[Pixel coordinate grounding data]
● ● ● ● ● ● ●

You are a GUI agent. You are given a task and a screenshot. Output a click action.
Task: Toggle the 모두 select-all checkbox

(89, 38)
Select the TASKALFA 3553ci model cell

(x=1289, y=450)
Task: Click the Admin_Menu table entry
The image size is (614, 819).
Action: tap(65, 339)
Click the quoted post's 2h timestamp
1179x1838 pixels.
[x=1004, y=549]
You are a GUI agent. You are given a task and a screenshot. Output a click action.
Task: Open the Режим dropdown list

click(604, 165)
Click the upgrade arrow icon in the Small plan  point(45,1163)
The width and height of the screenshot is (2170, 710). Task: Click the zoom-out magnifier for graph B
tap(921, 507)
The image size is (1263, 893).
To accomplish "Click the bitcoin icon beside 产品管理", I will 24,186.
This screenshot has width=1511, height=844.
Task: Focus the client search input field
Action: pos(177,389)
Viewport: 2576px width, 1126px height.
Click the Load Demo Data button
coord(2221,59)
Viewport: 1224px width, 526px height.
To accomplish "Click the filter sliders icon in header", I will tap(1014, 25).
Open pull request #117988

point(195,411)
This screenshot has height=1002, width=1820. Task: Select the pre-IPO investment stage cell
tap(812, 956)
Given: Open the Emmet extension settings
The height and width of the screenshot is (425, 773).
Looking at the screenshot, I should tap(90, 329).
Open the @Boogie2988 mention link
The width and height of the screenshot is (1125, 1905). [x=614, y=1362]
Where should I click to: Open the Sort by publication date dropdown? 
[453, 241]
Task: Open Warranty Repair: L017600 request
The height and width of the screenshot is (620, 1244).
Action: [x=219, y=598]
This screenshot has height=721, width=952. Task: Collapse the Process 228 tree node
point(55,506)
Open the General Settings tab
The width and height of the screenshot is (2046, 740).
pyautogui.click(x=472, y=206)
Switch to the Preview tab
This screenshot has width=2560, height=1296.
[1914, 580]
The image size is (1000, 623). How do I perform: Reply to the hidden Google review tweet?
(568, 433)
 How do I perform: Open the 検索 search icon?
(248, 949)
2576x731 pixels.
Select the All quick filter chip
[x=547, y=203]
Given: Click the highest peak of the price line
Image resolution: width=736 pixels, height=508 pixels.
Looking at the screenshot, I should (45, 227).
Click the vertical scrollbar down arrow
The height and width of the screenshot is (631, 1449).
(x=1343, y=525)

● ● ● ● ● ● ●

Once the records are read, print each of them exactly as written.

You are a GUI agent. You are given a task and a screenshot. Output a click action.
Task: Toggle the 모두 select-all checkbox

(89, 38)
Select the TASKALFA 3553ci model cell

(x=1289, y=450)
Task: Click the Admin_Menu table entry
The image size is (614, 819).
Action: tap(65, 339)
Click the quoted post's 2h timestamp
1179x1838 pixels.
[x=1004, y=549]
You are a GUI agent. You are given a task and a screenshot. Output a click action.
Task: Open the Режим dropdown list

click(604, 165)
Click the upgrade arrow icon in the Small plan  point(45,1163)
The width and height of the screenshot is (2170, 710). Task: Click the zoom-out magnifier for graph B
tap(921, 507)
The image size is (1263, 893).
To accomplish "Click the bitcoin icon beside 产品管理", I will 24,186.
This screenshot has width=1511, height=844.
Task: Focus the client search input field
Action: pos(177,389)
Viewport: 2576px width, 1126px height.
Click the Load Demo Data button
coord(2221,59)
Viewport: 1224px width, 526px height.
To accomplish "Click the filter sliders icon in header", I will tap(1014, 25).
Open pull request #117988

point(195,411)
This screenshot has height=1002, width=1820. Task: Select the pre-IPO investment stage cell
tap(812, 956)
Given: Open the Emmet extension settings
The height and width of the screenshot is (425, 773).
Looking at the screenshot, I should tap(90, 329).
Open the @Boogie2988 mention link
The width and height of the screenshot is (1125, 1905). [x=614, y=1362]
Where should I click to: Open the Sort by publication date dropdown? 
[453, 241]
Task: Open Warranty Repair: L017600 request
The height and width of the screenshot is (620, 1244).
Action: [x=219, y=598]
This screenshot has height=721, width=952. Task: Collapse the Process 228 tree node
point(55,506)
Open the General Settings tab
The width and height of the screenshot is (2046, 740).
pyautogui.click(x=472, y=206)
Switch to the Preview tab
This screenshot has width=2560, height=1296.
[1914, 580]
The image size is (1000, 623). How do I perform: Reply to the hidden Google review tweet?
(568, 433)
 How do I perform: Open the 検索 search icon?
(248, 949)
2576x731 pixels.
Select the All quick filter chip
[x=547, y=203]
Given: Click the highest peak of the price line
Image resolution: width=736 pixels, height=508 pixels.
Looking at the screenshot, I should (45, 227).
Click the vertical scrollbar down arrow
The height and width of the screenshot is (631, 1449).
(x=1343, y=525)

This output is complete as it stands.